Elyra 3.3: Pipelines, custom components, and catalogs

Patrick Titzler
IBM Data Science in Practice
6 min readDec 8, 2021
The sun rises in Twin Lakes, California (Photo by Beate Porst)
Twin Lakes, California (Photo by Beate Porst)

With the release of version 3.3, the Elyra open source community has delivered a major milestone on our roadmap, enabling users to create pipelines using custom components. In this blog post I’ll summarize what custom components are and how to use them.

Version 3.6 includes extended support for Apache Airflow built-in and community operators.

The Visual Pipeline Editor is Elyra’s most prominent feature. It provides JupyterLab users with the means to visually create pipelines and run them on different platforms.

Create pipelines using the Visual Pipeline Editor and run them locally or remotely
Create pipelines using the Visual Pipeline Editor and run them locally or remotely

As of December 2021, Kubeflow Pipelines, Apache Airflow, and local execution are the supported platforms for running pipelines.

Work is ongoing to make it easier for users to “bring your own” runtime platform if none of the existing ones meets their needs.

Even though the Visual Pipeline Editor was originally created to make it easier to create machine learning pipelines from Jupyter notebooks, Python scripts, or R scripts, it is no longer limited to those types of pipelines. With support for custom components, you can now perform many different tasks in pipelines, machine learning specific or not.

Pipelines

A pipeline in Elyra comprises nodes that are connected with each other to define execution dependencies. Each node is implemented by a component and configurable using its public properties. Elyra provides built-in support for three generic components to allow for execution of Jupyter notebooks, Python scripts, and R scripts.

The screen capture below depicts the Visual Pipeline Editor for the generic runtime. The palette (slide out panel on the left) includes only generic components. The canvas (center of screen) is where you assemble the pipeline and the properties view (slide out panel on the right) is used to configure the node runtime properties.

A generic pipeline runs a Jupyter notebook, a Python script, and an R script
A generic pipeline runs a Jupyter notebook, a Python script, and an R script

A great example of an open source project that builds on generic components is CLAIMED — Component Library for AI, Machine Learning, ETL, and Data Science. In a nutshell, CLAIMED provides a set of Jupyter notebooks that implement common tasks, such as data loading, data transformation, or model training. This approach is very popular with users who prefer to use no code or low code tools to work with data.

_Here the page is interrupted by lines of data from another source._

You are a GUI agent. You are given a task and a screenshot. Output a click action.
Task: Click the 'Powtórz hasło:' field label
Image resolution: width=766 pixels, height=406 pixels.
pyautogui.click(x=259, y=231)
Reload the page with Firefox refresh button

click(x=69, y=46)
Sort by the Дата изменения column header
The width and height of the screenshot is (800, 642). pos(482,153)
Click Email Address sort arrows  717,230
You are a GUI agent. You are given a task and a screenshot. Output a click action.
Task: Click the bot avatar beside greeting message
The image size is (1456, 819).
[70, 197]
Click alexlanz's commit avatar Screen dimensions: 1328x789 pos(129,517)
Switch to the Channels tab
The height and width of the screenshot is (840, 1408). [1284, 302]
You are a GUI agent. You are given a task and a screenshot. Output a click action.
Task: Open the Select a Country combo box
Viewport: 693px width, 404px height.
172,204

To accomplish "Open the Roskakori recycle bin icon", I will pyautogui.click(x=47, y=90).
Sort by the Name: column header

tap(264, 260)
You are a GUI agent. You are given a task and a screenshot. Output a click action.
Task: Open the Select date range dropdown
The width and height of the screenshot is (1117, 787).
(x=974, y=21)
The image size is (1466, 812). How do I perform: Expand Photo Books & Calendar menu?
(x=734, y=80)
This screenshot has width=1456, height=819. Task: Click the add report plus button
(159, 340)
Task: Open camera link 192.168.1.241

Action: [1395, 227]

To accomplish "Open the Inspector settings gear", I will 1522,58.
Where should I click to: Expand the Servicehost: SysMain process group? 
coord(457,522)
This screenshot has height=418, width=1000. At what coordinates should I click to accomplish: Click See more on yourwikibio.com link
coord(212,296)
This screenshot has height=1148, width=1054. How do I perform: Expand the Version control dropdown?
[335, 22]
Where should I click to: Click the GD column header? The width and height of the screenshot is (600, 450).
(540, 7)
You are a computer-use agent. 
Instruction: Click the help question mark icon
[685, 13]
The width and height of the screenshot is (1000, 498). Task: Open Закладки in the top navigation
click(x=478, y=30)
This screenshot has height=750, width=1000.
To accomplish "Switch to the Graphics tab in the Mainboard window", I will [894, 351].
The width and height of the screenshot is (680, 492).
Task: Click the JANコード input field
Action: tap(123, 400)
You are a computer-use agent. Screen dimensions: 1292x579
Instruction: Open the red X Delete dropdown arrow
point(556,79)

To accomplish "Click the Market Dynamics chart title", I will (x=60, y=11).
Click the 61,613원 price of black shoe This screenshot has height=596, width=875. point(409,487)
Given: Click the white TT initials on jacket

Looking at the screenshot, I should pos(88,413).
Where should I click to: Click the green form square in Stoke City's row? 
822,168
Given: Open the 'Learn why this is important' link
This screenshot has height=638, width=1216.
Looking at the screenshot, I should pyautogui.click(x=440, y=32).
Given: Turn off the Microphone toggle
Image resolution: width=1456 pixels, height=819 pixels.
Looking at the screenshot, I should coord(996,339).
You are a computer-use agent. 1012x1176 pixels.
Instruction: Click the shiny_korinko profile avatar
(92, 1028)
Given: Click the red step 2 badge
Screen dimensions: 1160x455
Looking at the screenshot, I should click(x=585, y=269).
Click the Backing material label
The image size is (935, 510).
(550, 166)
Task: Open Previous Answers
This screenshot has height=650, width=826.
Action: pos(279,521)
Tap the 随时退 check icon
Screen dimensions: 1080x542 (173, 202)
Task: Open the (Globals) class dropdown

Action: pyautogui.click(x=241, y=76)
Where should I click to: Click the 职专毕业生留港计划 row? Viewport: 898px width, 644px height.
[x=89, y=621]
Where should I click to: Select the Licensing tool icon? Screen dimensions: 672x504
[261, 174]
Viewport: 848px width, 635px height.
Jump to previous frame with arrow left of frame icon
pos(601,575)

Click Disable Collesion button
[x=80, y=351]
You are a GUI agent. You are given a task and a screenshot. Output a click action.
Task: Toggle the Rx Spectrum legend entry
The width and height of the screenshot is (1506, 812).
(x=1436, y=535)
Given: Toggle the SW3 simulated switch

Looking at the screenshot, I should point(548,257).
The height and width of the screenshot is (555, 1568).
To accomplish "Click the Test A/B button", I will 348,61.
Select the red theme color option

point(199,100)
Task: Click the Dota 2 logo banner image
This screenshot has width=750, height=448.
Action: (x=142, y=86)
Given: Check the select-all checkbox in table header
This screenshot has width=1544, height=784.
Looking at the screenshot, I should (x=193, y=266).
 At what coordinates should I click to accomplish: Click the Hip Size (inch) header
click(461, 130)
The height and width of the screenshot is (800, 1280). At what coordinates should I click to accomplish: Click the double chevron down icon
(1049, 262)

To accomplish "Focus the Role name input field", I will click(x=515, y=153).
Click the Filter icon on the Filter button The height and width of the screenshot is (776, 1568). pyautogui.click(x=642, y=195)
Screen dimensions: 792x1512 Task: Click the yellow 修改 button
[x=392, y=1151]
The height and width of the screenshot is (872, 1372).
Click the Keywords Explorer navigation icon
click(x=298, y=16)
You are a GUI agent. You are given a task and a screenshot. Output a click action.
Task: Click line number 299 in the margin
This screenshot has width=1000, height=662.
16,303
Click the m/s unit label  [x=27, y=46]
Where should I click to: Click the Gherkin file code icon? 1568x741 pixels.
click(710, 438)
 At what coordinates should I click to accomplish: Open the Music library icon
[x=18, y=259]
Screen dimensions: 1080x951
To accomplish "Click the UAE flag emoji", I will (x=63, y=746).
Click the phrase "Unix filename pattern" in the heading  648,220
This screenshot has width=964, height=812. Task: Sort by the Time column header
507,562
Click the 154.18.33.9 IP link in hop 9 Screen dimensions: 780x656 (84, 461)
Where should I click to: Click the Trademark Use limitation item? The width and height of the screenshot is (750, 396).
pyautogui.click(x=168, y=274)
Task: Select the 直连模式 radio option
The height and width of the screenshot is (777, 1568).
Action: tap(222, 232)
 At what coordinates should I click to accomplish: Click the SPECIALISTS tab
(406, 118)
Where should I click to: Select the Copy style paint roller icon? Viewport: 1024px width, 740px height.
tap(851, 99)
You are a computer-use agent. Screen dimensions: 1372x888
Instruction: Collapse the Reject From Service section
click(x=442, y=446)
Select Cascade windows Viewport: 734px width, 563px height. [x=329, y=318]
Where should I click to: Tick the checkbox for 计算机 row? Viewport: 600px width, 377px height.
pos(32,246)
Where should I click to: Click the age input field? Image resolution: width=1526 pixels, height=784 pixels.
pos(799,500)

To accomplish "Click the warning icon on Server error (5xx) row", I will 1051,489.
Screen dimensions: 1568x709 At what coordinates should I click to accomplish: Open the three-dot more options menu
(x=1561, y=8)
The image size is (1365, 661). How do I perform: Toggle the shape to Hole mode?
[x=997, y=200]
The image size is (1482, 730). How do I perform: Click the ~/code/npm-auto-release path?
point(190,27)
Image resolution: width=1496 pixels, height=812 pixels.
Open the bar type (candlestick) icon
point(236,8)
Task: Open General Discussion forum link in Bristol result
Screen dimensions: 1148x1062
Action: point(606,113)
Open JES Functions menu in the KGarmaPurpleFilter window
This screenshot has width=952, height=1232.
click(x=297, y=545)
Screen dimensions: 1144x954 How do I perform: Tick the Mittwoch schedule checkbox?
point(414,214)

Generic components are supported for Kubeflow Pipelines, Apache Airflow, and local execution. Other runtime environments that the community might contribute in the future (see earlier comment about ongoing work around “bring your own” runtime platform) are free to choose whether or not to support generic components.

Custom components

Custom components are different from generic components in several respects:

  • Custom components are usually runtime specific. For example a Kubeflow Pipelines component cannot be used in Apache Airflow pipelines.
  • Custom components use runtime specific mechanisms to exchange data with other components (e.g. Xcoms for Apache Airflow), whereas generic components exchange data using S3-compatible storage.
  • Custom components are black boxes. That means the Visual Pipeline Editor exposes their input and output properties but does not necessarily have access to the source code that implements the components’ functionality.
  • Custom components are not included with Elyra and must therefore be managed separately.

The screen capture below depicts the Visual Pipeline Editor for Kubeflow Pipelines. Note the content of the palette on the left, which includes a set of user-provided custom components in the dev components category.

Runtime-specific pipelines allow for running of Jupyter notebooks, Python scripts, and R scripts and custom components
Runtime-specific pipelines allow for running of Jupyter notebooks, Python scripts, and R scripts and custom components

So how do you manage custom components? Read on.

Component catalogs

Elyra defers the task of managing components to entities called catalogs. Any existing storage provider (in a general sense) can be used as a catalog, as long as it provides read access to its resources. The graphic below depicts three provider examples: a filesystem based catalog (components are stored as files in paths), a web based catalog (components are stored as web resources and accessible via URLs), and a service-based catalog (where components might perhaps be stored in a proprietary format).

Examples of storage providers that could be used as catalogs: a filesystem, web resources, and a proprietary service
Examples of storage providers that could be used as catalogs: a filesystem, web resources, and a proprietary service

Elyra’s component registry uses catalog connectors to access catalogs and feeds the Visual Pipeline Editor’s palette. The connectors serve two purposes: retrieve the list of components that a given catalog makes available and fetch the components.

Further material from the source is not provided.